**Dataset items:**
^^^^
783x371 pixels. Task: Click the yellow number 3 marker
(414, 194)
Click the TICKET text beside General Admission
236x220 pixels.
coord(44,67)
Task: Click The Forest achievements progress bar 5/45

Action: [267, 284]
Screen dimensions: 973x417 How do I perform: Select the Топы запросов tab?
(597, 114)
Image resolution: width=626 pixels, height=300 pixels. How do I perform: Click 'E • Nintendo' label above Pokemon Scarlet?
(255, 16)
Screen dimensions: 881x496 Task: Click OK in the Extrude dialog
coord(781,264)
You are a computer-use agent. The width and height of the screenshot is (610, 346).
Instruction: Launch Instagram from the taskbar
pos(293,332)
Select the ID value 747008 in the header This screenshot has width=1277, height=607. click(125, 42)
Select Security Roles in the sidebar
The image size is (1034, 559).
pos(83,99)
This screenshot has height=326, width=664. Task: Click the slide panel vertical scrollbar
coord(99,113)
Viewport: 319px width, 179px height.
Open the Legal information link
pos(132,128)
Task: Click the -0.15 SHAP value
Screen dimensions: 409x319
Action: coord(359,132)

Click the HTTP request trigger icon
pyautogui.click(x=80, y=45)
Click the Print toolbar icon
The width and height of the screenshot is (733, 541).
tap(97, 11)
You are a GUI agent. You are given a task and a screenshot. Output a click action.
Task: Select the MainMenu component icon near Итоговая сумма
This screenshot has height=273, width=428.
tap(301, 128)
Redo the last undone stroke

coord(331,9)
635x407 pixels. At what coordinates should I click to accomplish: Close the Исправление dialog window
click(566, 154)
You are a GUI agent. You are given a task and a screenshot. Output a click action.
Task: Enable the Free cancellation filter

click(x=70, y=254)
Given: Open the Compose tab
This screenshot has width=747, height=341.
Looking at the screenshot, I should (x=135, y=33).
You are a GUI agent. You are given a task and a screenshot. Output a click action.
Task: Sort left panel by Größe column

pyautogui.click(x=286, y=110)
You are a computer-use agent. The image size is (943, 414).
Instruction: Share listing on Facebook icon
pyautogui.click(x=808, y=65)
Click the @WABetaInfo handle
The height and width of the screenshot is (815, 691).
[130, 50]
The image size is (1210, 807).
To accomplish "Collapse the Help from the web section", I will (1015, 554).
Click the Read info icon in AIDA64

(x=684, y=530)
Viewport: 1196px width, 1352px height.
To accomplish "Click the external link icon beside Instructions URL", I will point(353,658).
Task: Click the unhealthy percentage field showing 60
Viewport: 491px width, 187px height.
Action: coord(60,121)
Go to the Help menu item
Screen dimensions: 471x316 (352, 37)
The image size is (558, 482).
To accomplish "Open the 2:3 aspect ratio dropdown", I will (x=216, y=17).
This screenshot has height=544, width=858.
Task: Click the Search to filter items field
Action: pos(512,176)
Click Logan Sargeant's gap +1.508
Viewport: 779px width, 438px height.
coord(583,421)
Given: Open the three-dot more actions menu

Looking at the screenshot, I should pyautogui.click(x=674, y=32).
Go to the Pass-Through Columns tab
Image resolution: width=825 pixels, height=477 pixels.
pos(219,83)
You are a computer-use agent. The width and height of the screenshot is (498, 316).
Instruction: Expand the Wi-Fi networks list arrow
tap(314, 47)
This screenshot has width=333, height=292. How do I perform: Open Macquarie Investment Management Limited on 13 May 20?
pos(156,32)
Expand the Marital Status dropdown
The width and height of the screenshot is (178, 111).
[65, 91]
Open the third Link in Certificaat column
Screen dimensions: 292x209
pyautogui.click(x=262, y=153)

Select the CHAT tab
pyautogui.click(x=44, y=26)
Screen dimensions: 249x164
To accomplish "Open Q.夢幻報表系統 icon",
^^^^
**Set problem:** Copy out every one of the records above, line for line, without changing anything.

**Output for this task:**
783x371 pixels. Task: Click the yellow number 3 marker
(414, 194)
Click the TICKET text beside General Admission
236x220 pixels.
coord(44,67)
Task: Click The Forest achievements progress bar 5/45

Action: [267, 284]
Screen dimensions: 973x417 How do I perform: Select the Топы запросов tab?
(597, 114)
Image resolution: width=626 pixels, height=300 pixels. How do I perform: Click 'E • Nintendo' label above Pokemon Scarlet?
(255, 16)
Screen dimensions: 881x496 Task: Click OK in the Extrude dialog
coord(781,264)
You are a computer-use agent. The width and height of the screenshot is (610, 346).
Instruction: Launch Instagram from the taskbar
pos(293,332)
Select the ID value 747008 in the header This screenshot has width=1277, height=607. click(125, 42)
Select Security Roles in the sidebar
The image size is (1034, 559).
pos(83,99)
This screenshot has height=326, width=664. Task: Click the slide panel vertical scrollbar
coord(99,113)
Viewport: 319px width, 179px height.
Open the Legal information link
pos(132,128)
Task: Click the -0.15 SHAP value
Screen dimensions: 409x319
Action: coord(359,132)

Click the HTTP request trigger icon
pyautogui.click(x=80, y=45)
Click the Print toolbar icon
The width and height of the screenshot is (733, 541).
tap(97, 11)
You are a GUI agent. You are given a task and a screenshot. Output a click action.
Task: Select the MainMenu component icon near Итоговая сумма
This screenshot has height=273, width=428.
tap(301, 128)
Redo the last undone stroke

coord(331,9)
635x407 pixels. At what coordinates should I click to accomplish: Close the Исправление dialog window
click(566, 154)
You are a GUI agent. You are given a task and a screenshot. Output a click action.
Task: Enable the Free cancellation filter

click(x=70, y=254)
Given: Open the Compose tab
This screenshot has width=747, height=341.
Looking at the screenshot, I should (x=135, y=33).
You are a GUI agent. You are given a task and a screenshot. Output a click action.
Task: Sort left panel by Größe column

pyautogui.click(x=286, y=110)
You are a computer-use agent. The image size is (943, 414).
Instruction: Share listing on Facebook icon
pyautogui.click(x=808, y=65)
Click the @WABetaInfo handle
The height and width of the screenshot is (815, 691).
[130, 50]
The image size is (1210, 807).
To accomplish "Collapse the Help from the web section", I will (1015, 554).
Click the Read info icon in AIDA64

(x=684, y=530)
Viewport: 1196px width, 1352px height.
To accomplish "Click the external link icon beside Instructions URL", I will point(353,658).
Task: Click the unhealthy percentage field showing 60
Viewport: 491px width, 187px height.
Action: coord(60,121)
Go to the Help menu item
Screen dimensions: 471x316 (352, 37)
The image size is (558, 482).
To accomplish "Open the 2:3 aspect ratio dropdown", I will (x=216, y=17).
This screenshot has height=544, width=858.
Task: Click the Search to filter items field
Action: pos(512,176)
Click Logan Sargeant's gap +1.508
Viewport: 779px width, 438px height.
coord(583,421)
Given: Open the three-dot more actions menu

Looking at the screenshot, I should pyautogui.click(x=674, y=32).
Go to the Pass-Through Columns tab
Image resolution: width=825 pixels, height=477 pixels.
pos(219,83)
You are a computer-use agent. The width and height of the screenshot is (498, 316).
Instruction: Expand the Wi-Fi networks list arrow
tap(314, 47)
This screenshot has width=333, height=292. How do I perform: Open Macquarie Investment Management Limited on 13 May 20?
pos(156,32)
Expand the Marital Status dropdown
The width and height of the screenshot is (178, 111).
[65, 91]
Open the third Link in Certificaat column
Screen dimensions: 292x209
pyautogui.click(x=262, y=153)

Select the CHAT tab
pyautogui.click(x=44, y=26)
Screen dimensions: 249x164
To accomplish "Open Q.夢幻報表系統 icon",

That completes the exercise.